01/06/2025
La motion qui nous a été soumise lors du conseil communal de ce mois de mai, aborde une question internationale à la fois complexe et profondément douloureuse. En tant que représentants locaux, nous devons traiter ce sujet avec mesure et responsabilité. Notre groupe a proposé des modifications au texte initial, qui n’ont malheureusement pas été retenues.
La situation humanitaire à Gaza est effectivement très préoccupante. Les rapports des Nations Unies et des ONG font état de grandes difficultés d’accès à l’aide humanitaire, de conditions de vie extrêmement précaires pour la population civile, et de destructions massives. Cela mérite toute notre attention.

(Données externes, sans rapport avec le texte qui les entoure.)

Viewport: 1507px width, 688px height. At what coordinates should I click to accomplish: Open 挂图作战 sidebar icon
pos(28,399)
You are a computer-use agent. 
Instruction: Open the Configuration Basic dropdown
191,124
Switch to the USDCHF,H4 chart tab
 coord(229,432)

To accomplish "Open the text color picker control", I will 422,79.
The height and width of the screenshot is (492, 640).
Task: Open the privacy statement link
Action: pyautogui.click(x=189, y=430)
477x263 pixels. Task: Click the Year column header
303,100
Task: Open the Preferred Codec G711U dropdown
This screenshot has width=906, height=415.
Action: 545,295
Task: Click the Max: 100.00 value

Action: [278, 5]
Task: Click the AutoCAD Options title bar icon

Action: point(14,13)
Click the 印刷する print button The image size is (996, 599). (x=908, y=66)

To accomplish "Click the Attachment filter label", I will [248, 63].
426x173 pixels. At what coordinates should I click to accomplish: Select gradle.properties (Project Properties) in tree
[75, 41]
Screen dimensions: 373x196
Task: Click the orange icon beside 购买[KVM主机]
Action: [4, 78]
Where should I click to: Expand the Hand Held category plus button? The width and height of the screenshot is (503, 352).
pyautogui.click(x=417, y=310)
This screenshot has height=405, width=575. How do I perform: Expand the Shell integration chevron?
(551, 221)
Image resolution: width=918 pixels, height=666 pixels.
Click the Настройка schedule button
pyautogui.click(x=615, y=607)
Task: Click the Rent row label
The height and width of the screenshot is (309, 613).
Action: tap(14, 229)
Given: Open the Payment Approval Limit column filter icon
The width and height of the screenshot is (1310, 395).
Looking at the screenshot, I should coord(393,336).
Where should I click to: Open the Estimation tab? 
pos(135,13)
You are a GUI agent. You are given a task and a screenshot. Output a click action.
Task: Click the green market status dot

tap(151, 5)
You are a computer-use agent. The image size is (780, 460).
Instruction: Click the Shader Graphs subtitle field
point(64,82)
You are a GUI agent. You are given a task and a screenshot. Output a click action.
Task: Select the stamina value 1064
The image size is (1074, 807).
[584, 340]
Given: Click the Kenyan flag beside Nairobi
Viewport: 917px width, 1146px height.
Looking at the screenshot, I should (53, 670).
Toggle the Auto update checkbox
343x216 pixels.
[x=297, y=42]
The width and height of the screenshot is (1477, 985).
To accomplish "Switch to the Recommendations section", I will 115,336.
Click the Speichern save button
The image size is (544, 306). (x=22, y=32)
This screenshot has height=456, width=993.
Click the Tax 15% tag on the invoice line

Sur les différentes demandes exprimées dans cette motion, il est essentiel de rappeler que :
La Belgique et l’Union européenne sont déjà activement engagées sur ce dossier. Plusieurs points mentionnés dans cette motion ont déjà été abordés, et des actions ont été menées.
Sur le plan humanitaire :
La Belgique a augmenté son aide d’urgence à Gaza. Je vous invite simplement à faire une recherche sur « l’agence des Nations Unies pour les réfugiés palestiniens » (UNRWA) : vous constaterez que la Belgique a contribué à hauteur de 27,5 millions d’euros, une aide directe et ciblée. On peut encore en citer avec des sources à l’appui si vous le souhaitez.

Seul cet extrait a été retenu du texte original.